The way I like to think of modal verbs is that they are separate from the rest because sentences with them don't follow the usual patterns. For example, if I want to use the perfect aspect with a modal verb, inversion and negation behave differently from normal verbs.

Normal verbs:
Affirmative: subject → have → past participle
Negative: subject → have → not → past participle
Interrogative: have → subject → past participle
Modal verbs:
Affirmative: subject → modal → have → past participle
Negative: subject → modal → not → past participle
Interrogative: modal → subject → have → past participle

There's something that I've noticed in some learners. They learn that, say, the present perfect uses haven't for negation, and they try to do that with modal verbs.

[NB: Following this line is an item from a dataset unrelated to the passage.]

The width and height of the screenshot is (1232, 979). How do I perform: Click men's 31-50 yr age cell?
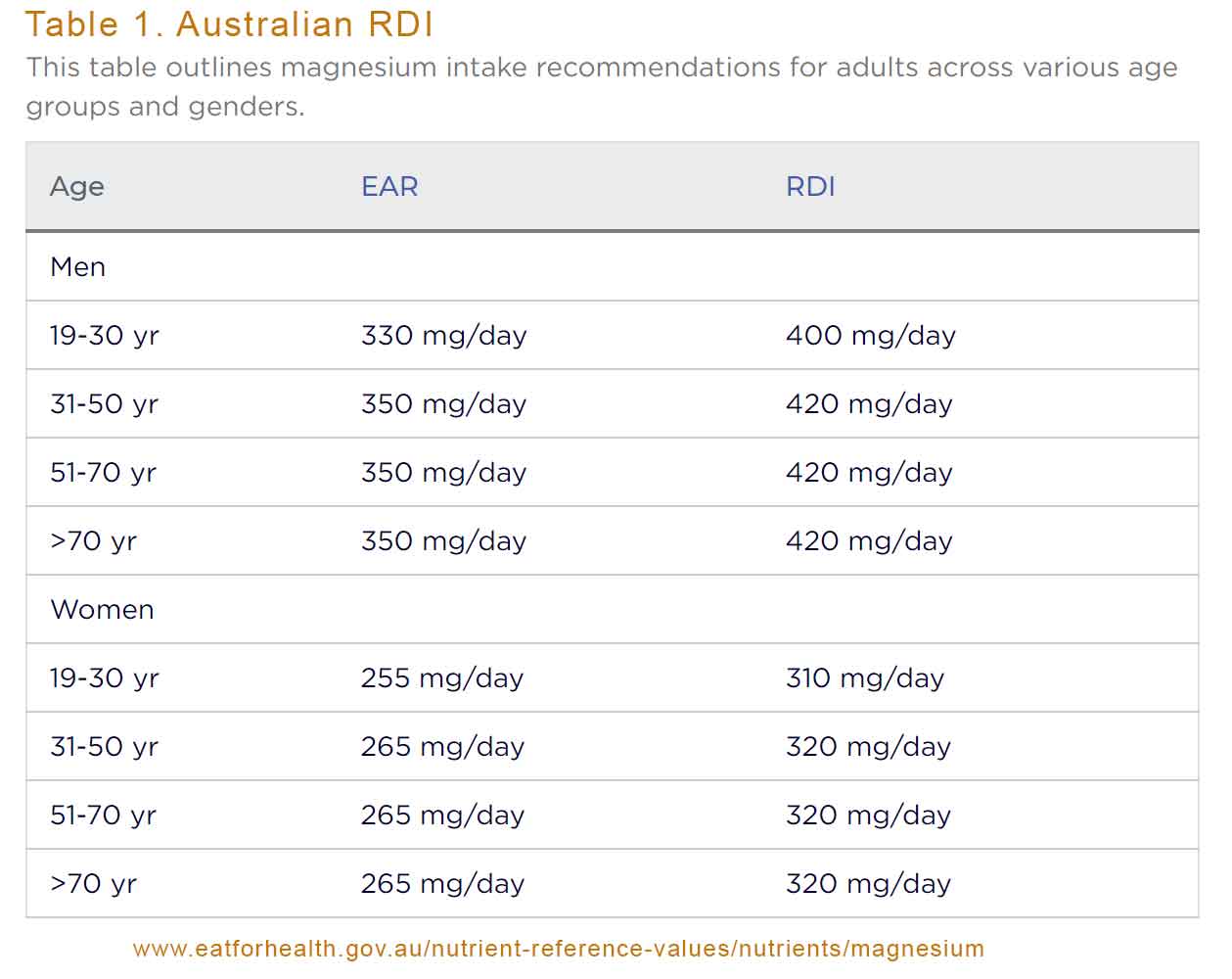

I could haven't done it ↔ I couldn't have done it

The analogous happens for some learners when they try to use inversion.

Have I could done it? ↔ Could I have done it?

This makes me think that modal verbs should deserve their own, separate group, as in calling "I could have done it" a past perfect construction is confusing for many learners because the construction doesn't follow the pattern learners get familiar with when learning about the past perfect in case of non-modal verbs.

I believe that constructions with modal verbs are neither present nor past constructions, or at least they shouldn't be called as such because it's confusing for learners; they're their own thing. Can I think of it like that? Can I think of "I could have done it" as a modal perfect construction, rather than a [tense] perfect construction? If so, can I think of a construction with a modal verb but without an aspect as a modal simple construction?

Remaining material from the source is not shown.